アントニオ猪木が「町でケンカしてこい!」 佐山聡がある弟子への叫びに見た「猪木イズム」の原点 (3ページ目)
【猪木さんの「1、2、3、ダァーッ」は誰もマネできない】
プロレスに闘いを追い求めた猪木さん。後年になって佐山は、猪木さんが大衆の前でも、いつもどんな場所でも闘いを貫いていたことがわかったという。
「猪木さんは引退した後、いろんな場所で『1、2、3、ダァーッ』とやっていましたよね。あれは、僕もそうですけど、誰もマネできません。同じようなことをやる人はいますが、誰ひとりとして猪木さんのような『ダァーッ』をやる人を見たことがありません。
たぶん、猪木さんにとってはあの『ダァーッ』も、闘いだったんだと思います。あそこまで貫ける人は猪木さんだけ。そして、それが『猪木イズム』です」
猪木さんは「プロレスこそ最強」を標榜した。佐山は、その姿勢に共鳴して新日本に入り、プロレスラーとなった。猪木さんの背中を追いかけて「強さ」を追求すべく、佐山は道場での練習に加えてキックボクシングのジムに通い始める。この行動が、猪木さんと佐山の距離をさらに縮めることになる。
(連載3:猪木から「お前を第一号の選手にする」佐山聡が振り返る「一生忘れられない」言葉>>)
【プロフィール】
佐山聡(さやま・さとる)
1957年11月27日、山口県生まれ。
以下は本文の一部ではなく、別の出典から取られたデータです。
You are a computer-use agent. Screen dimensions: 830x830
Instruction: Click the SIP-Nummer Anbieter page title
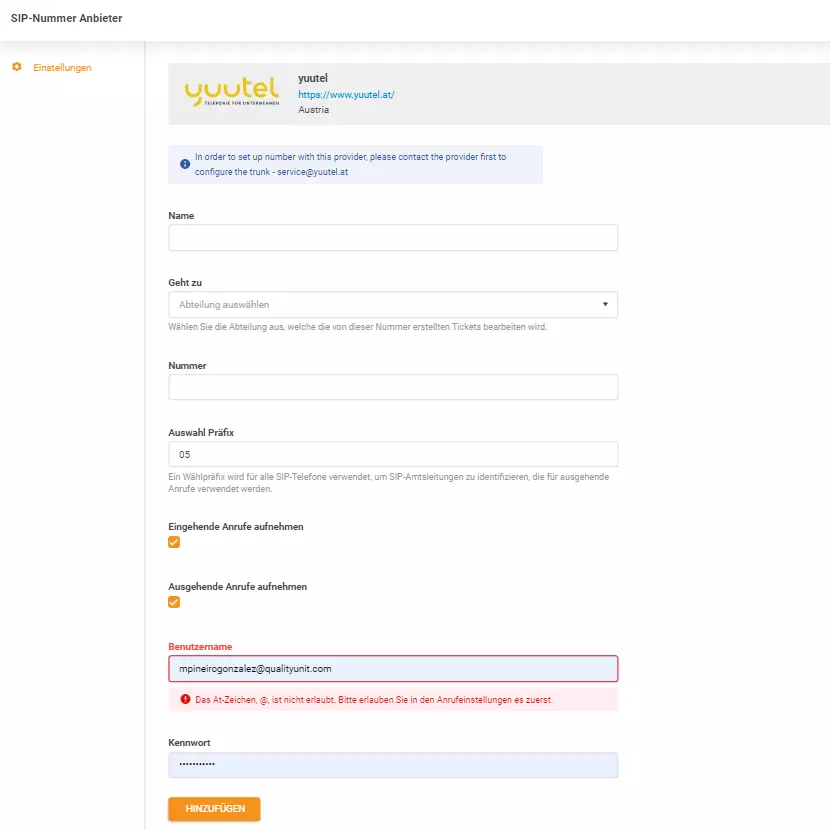click(x=66, y=18)
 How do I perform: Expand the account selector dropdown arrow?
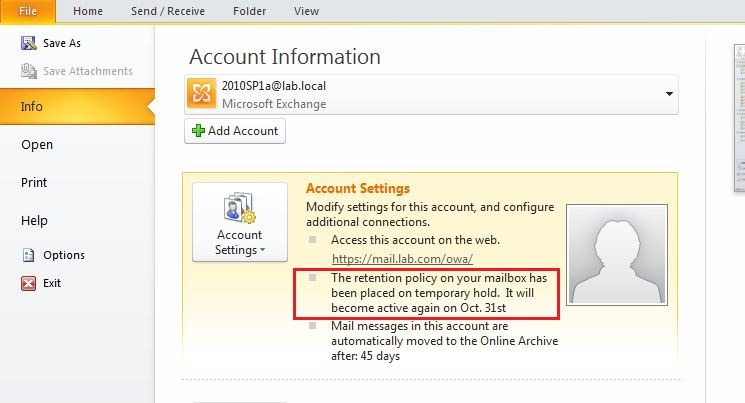(x=669, y=94)
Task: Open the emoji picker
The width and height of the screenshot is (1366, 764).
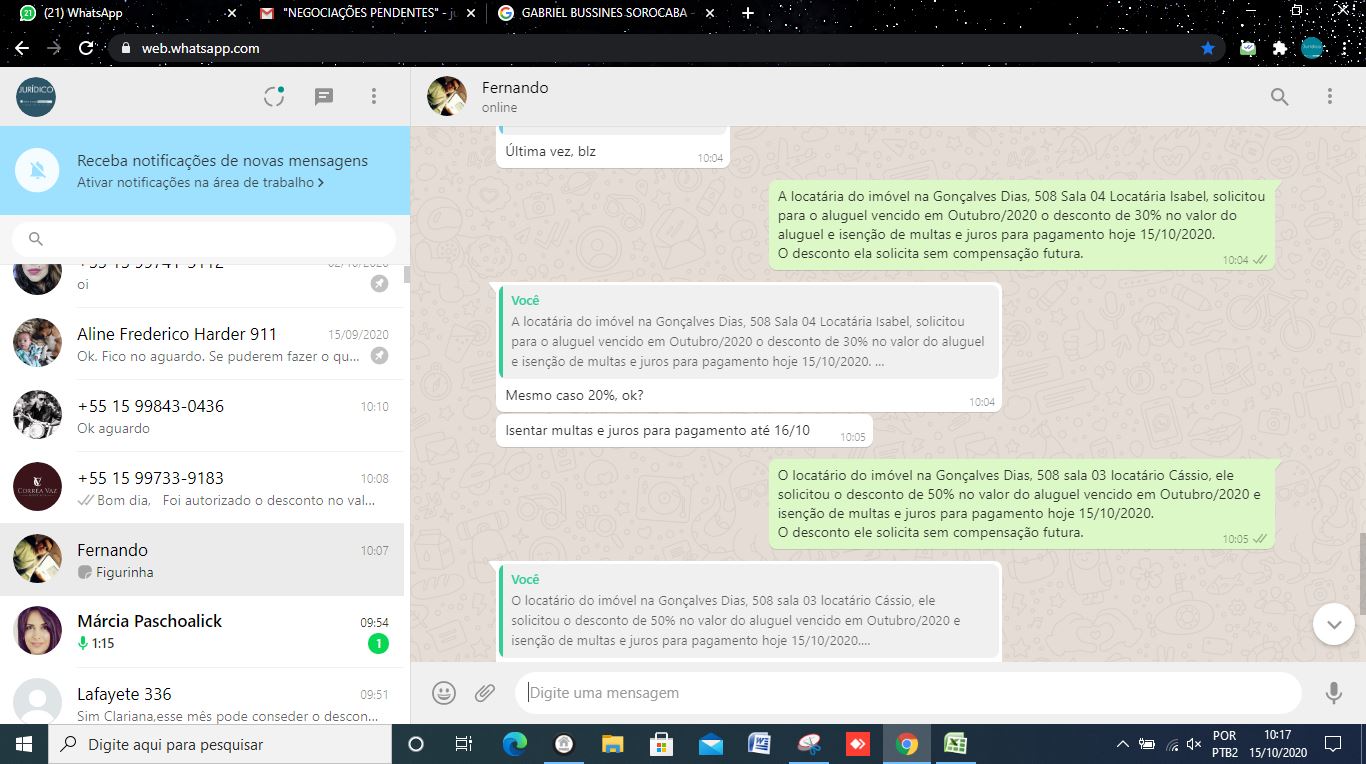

1975年に新日本プロレスに入門。海外修行を経て1981年4月に「タイガーマスク」となり一世を風靡。新日本プロレス退社後は、UWFで「ザ・タイガー」、「スーパー・タイガー」として活躍。1985年に近代総合格闘技「シューティング(後の修斗)」を創始。1999年に「市街地型実戦武道・掣圏道」を創始。2004年、掣圏道を「掣圏真陰流」と改名。2005年に初代タイガーマスクとして、アントニオ猪木さんより継承されたストロングスタイル復興を目的にプロレス団体(現ストロングスタイルプロレス)を設立。2023年7月に「神厳流総道」を発表。21世紀の精神武道構築を推進。